Knight's Pond was originally created by private landowners in the late 1950s who dammed Mill Brook flooding the surrounding wetland for recreational use. The pond area was privately owned but open to the public until 2015, when it was bought by the towns of Cumberland and North Yarmouth for preservation. The forested area north of the Greely Road Extension parking area contains stone rubble from Portland's Union Station, demolished in 1961. The preserve has hosted the annual Knight's Pond Survival Challenge fundraising event since 1971. Knight's Pond was the site of several alleged UFO sightings throughout the 1960s and 1970s.

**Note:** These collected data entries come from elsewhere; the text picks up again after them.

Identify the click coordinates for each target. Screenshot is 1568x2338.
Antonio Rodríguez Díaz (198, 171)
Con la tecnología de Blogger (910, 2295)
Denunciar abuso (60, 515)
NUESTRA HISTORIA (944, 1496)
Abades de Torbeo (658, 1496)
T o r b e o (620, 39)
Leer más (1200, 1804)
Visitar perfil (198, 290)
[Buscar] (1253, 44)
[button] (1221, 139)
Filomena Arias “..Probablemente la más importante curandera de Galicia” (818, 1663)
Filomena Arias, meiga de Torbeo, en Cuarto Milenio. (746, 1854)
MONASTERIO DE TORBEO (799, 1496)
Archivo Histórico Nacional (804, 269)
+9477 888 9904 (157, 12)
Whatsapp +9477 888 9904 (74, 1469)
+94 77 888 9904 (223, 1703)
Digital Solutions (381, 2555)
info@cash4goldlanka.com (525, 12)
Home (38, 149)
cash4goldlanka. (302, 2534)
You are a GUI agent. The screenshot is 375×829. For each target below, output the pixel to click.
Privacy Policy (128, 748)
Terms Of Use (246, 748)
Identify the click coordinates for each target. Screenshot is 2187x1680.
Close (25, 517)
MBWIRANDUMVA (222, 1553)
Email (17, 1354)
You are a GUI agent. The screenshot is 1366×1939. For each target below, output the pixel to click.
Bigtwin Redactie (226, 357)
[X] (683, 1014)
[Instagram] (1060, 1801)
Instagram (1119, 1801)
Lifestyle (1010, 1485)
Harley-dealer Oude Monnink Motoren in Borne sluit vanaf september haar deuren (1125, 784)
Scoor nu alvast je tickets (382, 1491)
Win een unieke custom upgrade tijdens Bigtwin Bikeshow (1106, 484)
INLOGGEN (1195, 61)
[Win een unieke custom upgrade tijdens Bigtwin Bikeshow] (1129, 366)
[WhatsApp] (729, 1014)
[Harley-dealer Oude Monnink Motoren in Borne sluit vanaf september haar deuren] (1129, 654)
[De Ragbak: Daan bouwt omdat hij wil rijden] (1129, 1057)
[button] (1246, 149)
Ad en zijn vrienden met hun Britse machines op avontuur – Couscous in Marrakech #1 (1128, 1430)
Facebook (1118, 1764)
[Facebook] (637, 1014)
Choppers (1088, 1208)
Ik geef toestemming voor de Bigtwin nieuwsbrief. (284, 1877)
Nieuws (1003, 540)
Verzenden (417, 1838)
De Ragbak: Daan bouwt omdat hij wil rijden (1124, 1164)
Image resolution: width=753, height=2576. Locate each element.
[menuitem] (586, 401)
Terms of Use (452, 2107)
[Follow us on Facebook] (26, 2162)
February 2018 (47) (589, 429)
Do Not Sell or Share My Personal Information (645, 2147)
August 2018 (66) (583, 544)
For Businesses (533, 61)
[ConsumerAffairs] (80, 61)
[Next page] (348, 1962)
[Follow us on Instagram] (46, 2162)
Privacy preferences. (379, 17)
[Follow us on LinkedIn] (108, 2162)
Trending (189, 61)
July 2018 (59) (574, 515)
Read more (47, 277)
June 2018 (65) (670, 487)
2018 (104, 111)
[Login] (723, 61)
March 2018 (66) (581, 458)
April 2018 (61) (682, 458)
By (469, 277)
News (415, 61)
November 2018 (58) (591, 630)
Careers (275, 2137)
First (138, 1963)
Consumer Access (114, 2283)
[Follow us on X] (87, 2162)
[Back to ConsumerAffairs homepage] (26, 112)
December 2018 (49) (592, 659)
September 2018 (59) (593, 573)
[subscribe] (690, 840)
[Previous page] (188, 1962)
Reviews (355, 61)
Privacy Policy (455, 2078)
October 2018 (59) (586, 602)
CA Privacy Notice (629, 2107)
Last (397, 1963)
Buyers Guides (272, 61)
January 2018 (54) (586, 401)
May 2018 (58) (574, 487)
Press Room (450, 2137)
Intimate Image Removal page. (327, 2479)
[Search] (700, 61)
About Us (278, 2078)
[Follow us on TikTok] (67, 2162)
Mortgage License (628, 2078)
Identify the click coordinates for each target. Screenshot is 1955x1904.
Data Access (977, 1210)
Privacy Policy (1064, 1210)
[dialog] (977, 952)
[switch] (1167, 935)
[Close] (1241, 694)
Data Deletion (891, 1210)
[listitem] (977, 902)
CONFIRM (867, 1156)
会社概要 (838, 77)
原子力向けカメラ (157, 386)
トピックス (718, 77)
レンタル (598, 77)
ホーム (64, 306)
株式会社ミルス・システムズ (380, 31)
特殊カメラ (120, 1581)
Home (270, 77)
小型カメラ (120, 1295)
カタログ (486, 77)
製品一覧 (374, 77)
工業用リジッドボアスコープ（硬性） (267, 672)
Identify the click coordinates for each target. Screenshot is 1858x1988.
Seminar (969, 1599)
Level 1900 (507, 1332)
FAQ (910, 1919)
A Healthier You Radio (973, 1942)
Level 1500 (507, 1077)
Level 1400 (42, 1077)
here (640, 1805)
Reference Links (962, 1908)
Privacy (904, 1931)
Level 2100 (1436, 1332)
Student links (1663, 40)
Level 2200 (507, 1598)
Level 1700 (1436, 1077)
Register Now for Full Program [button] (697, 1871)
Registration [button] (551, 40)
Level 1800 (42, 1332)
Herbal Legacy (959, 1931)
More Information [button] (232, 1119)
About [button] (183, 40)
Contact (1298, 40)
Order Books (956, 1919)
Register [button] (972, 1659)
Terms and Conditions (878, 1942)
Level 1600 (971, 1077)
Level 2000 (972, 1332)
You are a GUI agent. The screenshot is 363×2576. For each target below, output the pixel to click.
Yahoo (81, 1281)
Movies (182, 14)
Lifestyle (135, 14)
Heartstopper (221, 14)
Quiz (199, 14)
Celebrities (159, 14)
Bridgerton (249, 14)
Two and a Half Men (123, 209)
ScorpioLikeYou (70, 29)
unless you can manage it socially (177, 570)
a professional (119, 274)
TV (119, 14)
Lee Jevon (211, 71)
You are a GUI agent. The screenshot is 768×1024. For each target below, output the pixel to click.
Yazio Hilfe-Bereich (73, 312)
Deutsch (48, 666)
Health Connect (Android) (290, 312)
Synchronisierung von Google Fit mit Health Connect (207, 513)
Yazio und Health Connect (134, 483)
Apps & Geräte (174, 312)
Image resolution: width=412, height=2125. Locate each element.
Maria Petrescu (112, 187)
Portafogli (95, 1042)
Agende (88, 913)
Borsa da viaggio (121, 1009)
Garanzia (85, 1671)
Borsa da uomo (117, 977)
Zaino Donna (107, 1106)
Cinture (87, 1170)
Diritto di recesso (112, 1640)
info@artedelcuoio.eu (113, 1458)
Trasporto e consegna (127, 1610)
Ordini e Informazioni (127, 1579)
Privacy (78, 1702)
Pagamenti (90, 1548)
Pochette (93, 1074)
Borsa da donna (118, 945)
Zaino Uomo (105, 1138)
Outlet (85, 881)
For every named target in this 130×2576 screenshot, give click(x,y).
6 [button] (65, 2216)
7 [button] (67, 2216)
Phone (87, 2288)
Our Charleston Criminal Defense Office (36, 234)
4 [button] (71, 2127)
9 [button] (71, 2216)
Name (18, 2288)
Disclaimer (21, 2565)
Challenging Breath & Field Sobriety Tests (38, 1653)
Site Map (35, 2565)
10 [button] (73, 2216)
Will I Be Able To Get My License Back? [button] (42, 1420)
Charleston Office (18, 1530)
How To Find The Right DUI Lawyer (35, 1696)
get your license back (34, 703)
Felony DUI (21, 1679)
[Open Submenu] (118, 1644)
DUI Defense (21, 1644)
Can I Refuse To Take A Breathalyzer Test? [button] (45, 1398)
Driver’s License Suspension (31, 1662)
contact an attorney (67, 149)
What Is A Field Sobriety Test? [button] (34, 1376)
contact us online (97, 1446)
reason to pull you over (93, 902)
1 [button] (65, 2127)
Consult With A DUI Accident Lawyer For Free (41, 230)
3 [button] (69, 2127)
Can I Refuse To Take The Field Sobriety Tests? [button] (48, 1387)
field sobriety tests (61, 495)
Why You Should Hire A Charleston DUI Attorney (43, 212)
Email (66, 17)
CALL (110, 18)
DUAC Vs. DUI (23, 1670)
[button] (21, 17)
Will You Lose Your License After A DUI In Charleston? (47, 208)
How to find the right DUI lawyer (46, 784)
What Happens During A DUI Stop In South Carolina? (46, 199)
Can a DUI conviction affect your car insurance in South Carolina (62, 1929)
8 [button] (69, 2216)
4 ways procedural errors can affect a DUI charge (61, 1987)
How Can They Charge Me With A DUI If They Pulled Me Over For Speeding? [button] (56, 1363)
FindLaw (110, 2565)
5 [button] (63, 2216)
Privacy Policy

In February 2023, the Blueberry Hill radar tower was used to assist in locating unidentified flying objects over the northeastern United States. During the post-pandemic housing affordability crisis in 2023 and 2024, Knight's Pond Preserve was identified in Cumberland Town Council documents as a potential future location for construction of subsidized affordable housing projects.

==Ecology==
The Preserve's combination of a large undeveloped forest, wetland, vernal pools and hilltop environments has allowed a number of rare biomes and species to exist, including flying squirrels, endangered amphibians, the northern pitcher plant, and rare oak-hickory forest typically found much further south. The pond is a habitat for migratory geese and ducks as well as a steady beaver population.